I watched a yellow fly land on one of the leaking bags; it had no effect.
Anyway, my yellow fly massacre wasn’t the first time I used furniture polish on a reminder of why we all need grace and forgiveness.
When I was a kid, there was a famous paper hornet nest in a neighbor’s tree. The nest was actually a beautiful work of art, whereas the artists were temperamental and stung with an indescribable pain when they were agitated. Naturally, we boys had to agitate them at every available opportunity.
One of the things got into our old house one day, and I thought it was chasing me. In reality, I know it was likely trying to get out, just as I know it wasn’t four inches long and an inch thick — minus the stinger.
In a panic, I found the wasp spray that my parents had strictly forbidden me to use, and I kept trying to soak the flying menace. I suspect my aim was off, but I decided the bug was actually absorbing and enjoying the poison.
Mother had left a can of — you guessed it — furniture polish on the cabinet where she had been cleaning the night before. I grabbed it, and began spraying the Minion of Satan.
It didn’t die as quickly as the yellow flies, but it did finally crash to the floor, coated in enough Minwax to have polished the entire house, twice. Quick as a whistle, I grabbed a convenient block of wood from my box of toys, and smashed that bug into oblivion. It actually left a permanent stain on the floor.
Concerned that I might get in trouble for wasting the furniture polish — that stuff wasn’t cheap, even in 1974 or so — I promptly began polishing everything I could. When Mother got home, I modestly took my praises for being a good little helper, and casually mentioned that I had killed a paper hornet, thus adding courage to the industry on my resume.

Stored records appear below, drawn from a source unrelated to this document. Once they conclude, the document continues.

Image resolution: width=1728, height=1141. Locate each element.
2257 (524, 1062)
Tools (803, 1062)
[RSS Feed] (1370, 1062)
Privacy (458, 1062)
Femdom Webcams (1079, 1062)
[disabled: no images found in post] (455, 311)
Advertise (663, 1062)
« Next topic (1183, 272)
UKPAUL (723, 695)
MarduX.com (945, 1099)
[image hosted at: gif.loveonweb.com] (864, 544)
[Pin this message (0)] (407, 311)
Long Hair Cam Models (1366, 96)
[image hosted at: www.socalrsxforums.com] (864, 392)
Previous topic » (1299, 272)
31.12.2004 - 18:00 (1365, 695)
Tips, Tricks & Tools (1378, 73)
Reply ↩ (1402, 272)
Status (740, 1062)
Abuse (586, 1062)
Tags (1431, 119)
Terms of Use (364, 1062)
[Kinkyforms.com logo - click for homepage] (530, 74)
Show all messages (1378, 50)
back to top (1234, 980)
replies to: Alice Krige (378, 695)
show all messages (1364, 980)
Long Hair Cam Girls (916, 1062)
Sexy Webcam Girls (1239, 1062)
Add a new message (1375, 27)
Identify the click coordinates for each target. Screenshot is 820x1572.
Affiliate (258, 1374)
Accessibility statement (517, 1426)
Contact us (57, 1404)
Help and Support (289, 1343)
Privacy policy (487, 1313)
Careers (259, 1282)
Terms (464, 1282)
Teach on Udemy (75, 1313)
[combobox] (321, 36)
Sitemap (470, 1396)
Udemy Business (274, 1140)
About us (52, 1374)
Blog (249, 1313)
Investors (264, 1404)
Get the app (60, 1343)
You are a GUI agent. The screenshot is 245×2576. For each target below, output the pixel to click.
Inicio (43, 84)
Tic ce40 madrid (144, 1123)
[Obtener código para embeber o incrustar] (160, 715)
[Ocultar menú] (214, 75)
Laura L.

I have always, even as a stingaphobic child, been compassionate toward bees. I even wanted to keep a bumblebee as a pet when we lived in the little house in the country, and I was always hopeful that our old house in town would have a beehive move into the wall. My dad had written a story about such a hive that was discovered when the honey dripped down the clapboard at the rate of pint a day, and I could think of nothing grander than a free supply of honey.
However — I despise a carpenter bee, except as a target.
Carpenter bees and I share a mutual passion for old wood and old homes; however, I want to save and restore said old buildings, whilst carpenter bees want to eat them. I will not bore my readers again with my passion for using pallet slats, badminton rackets and .22 rifles loaded with ratshot to practice my wingshooting and destroy carpenter bees. I will say that carpenter bees at least serve a purpose: amusement.
In John’s Revelation, he describes brass-headed stinging biting things that fly. As hardheaded as horseflies are, I am fairly sure they will evolve into such locusts when the end times come.
Since we have livestock, we have horseflies. Large, nasty, fast horseflies with grinding teeth that they use to cut into the flesh of both humans and animals to suck blood. For years, my wife carried a scar from a horsefly that bit her through a bathing suit on our honeymoon. It greatly amused the other folks at the pool when I slapped her backside (although I did gain husband points by killing that wretched bug.)
When my eyes were younger and my hands steadier, I used to shoot horseflies with a BB gun; more than once, it was not a clean kill, thus testifying to their fortitude. I now prefer the simpler, more direct method of simply slapping the vermin, although I have had to change shirts when I was on the way to work and the blood flew.We will save mosquitoes and fireants for a column on another day, but I’m fairly sure they are lumped in with the other varmints designed to torment mankind.
I am a hunter and a trapper; I do not kill for fun, but to eat, or to sell a hide to help provide for my family and balance nature.
When it comes to bugs that bite and sting and draw more blood than an overachieving phlebotomist, however — I admit, I smile a little when things go splat.